En psychiatrie, « la part des soins sous contrainte dans les admissions croît de façon préoccupante, atteignant le quart des admissions et représentant 40 % d’entre elles dans certains établissements », alerte Adeline Hazan, la Contrôleure générale des lieux de privation de liberté (CGLPL), dans le rapport « Soins sans consentement et droits fondamentaux », publié aujourd’hui chez Dalloz et qui sera mis en ligne mi-juillet.
Après près de 200 visites d’établissements en 12 ans, le CGLPL dresse un constat sans équivoque : « L’hospitalisation à temps plein s’accompagne d’atteintes plus ou moins graves à la dignité et aux droits des patients et singulièrement à leur liberté d’aller et venir », lit-on dans le rapport, soulignant que les établissements deviennent ipso facto des lieux de privation de liberté.
Des atteintes aux droits fondamentaux
Malgré des pratiques variant d’un établissement à l’autre, aucun « n’est totalement exempt d’atteintes aux droits de ses patients », pointe encore le rapport, déplorant l’ampleur et la banalisation de la pratique. Des glissements vers une « contrainte au corps » sont constatés et se traduisent par une « contrainte aux comportements : horaires, tabac, visites, etc., dans un souci de normalisation afin d’organiser la vie collective », poursuit le document.
Ces pratiques se sont développées « hors de tout contrôle réel par des instances institutionnelles », et surtout sans le temps nécessaire à la réflexion pour leur remise en cause par les équipes soignantes. « Le fonctionnement fermé, conjugué aux difficultés matérielles croissantes, entraîne des dérives, limite les prises de distance, ainsi qu’en témoignent de nombreux soignants : “on ne se voit plus travailler” », est-il indiqué.
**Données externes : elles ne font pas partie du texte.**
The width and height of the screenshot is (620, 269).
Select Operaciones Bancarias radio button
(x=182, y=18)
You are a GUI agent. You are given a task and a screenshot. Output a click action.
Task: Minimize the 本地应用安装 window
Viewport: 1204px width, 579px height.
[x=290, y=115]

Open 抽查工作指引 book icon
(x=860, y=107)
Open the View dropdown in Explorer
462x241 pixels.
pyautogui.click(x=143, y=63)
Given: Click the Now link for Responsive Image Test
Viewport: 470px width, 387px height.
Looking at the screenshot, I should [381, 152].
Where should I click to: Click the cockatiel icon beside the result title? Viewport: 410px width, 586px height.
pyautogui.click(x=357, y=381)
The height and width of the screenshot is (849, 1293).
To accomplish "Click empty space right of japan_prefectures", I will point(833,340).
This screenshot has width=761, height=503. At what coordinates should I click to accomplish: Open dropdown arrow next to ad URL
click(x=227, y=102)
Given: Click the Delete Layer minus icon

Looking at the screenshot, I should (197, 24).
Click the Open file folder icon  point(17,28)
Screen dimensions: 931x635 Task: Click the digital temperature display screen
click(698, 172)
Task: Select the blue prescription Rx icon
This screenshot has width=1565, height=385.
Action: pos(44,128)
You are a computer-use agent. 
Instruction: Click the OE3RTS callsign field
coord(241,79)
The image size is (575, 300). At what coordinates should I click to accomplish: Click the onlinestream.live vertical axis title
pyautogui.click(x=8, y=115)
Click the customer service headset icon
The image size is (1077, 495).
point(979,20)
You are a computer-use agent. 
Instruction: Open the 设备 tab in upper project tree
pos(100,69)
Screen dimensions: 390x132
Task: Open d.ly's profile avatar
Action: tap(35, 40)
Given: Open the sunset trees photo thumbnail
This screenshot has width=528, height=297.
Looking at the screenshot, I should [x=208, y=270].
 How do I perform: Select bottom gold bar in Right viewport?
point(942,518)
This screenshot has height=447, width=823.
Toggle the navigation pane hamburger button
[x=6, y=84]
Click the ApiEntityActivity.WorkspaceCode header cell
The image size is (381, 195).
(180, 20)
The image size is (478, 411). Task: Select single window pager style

Plusieurs facteurs favorisent ces atteintes aux droits : « prise en charge aux urgences, conditions matérielles de séjour, impact de l’organisation des soins, connaissance et exercice des droits, etc. », énumère le rapport.
Une psychiatrie de plus en plus sollicitée
Dans un contexte de crise de l’hôpital public, qui n’épargne pas le secteur de la psychiatrie, ce dernier est par ailleurs confronté à « la mutation de la patientèle et de la demande collective : l’évolution de la nature des troubles mentaux, en partie consécutive aux difficultés sociales et à des conditions de vie déstabilisantes, un besoin de sécurité plus ou moins réel mais exacerbé par le discours politique », observe le CGLPL.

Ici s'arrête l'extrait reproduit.